Eh bien ! le San-A. adulé, il regarde discrètement autour de soi. Il voudrait bien reprendre les choses en main parce qu’il a horreur de jouer les V majuscules trop longtemps. D’abord, ça fatigue et puis ça finit par être dégradant. Qu’est-ce qu’il avise, sur des rayonnages situés à la hauteur de ses jolies mains levées ? Des flacons ! Une théorie fantastique. Ils sont colorés par les liquides qu’ils recèlent. Et étiquetés soigneusement. Mine de rien, je déchiffre les étiquettes. A moins d’un mètre de moi je repère celui qu’il me faut et qui annonce — « Acide chlorhydrique. »
— Parlez ! répète Bibendum.
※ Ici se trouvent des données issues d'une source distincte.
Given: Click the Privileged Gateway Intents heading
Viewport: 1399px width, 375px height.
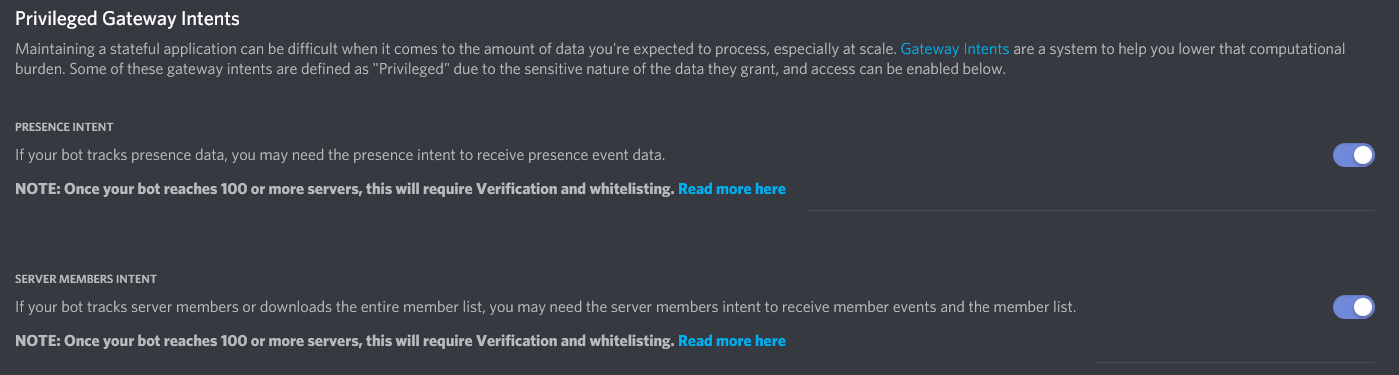Looking at the screenshot, I should click(127, 17).
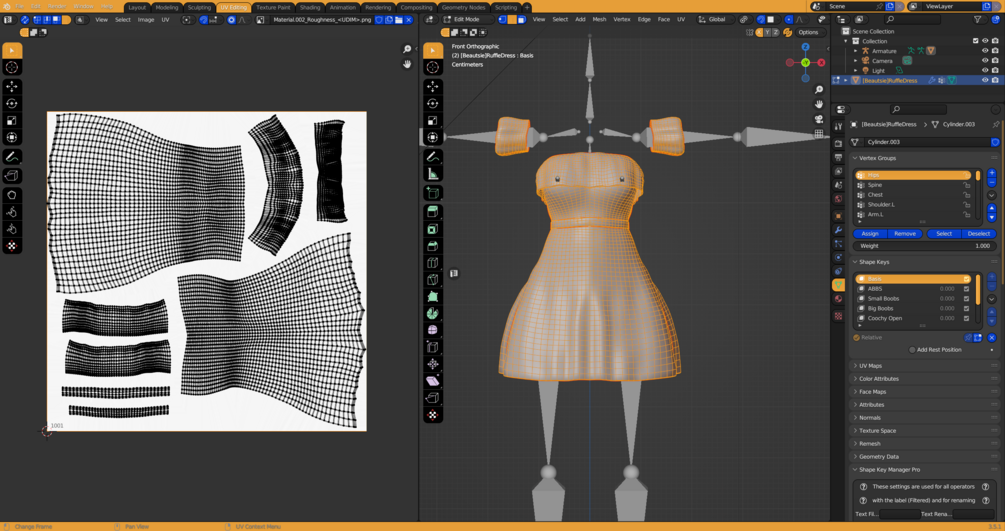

Vous savez parfaitement qu’il est stupide de vous taire ! Vous finirez par parler ! A quoi bon reculer cet instant, puisqu’il est inévitable ?
Il la travaille par la logique.
Sa lancette braquée, il marche à nouveau sur Monica. Chouette mouvement, qui me permet de reculer d’un mètre pour éviter le sursaut de la pauvre vioque. L’attention de tout le monde — sauf de ma main droite — est braquée sur elle.
La lance électrique n’est plus qu’à quelques millimètres de Monica.
— Cette fois-ci je vous l’enfonce dans l’œil, promet le Salace.
Et on ne doute pas de ses promesses. Buter quelqu’un, l’énucléer ou l’eunuquer, ça ne lui fait pas plus que d’écraser un moustique sur sa fesse.
4
Je vous accorde que celui-là est particulièrement mauvais. Mais quand on est pris par le feu de l’action, on n’a plus le temps de feuilleter le Vermot.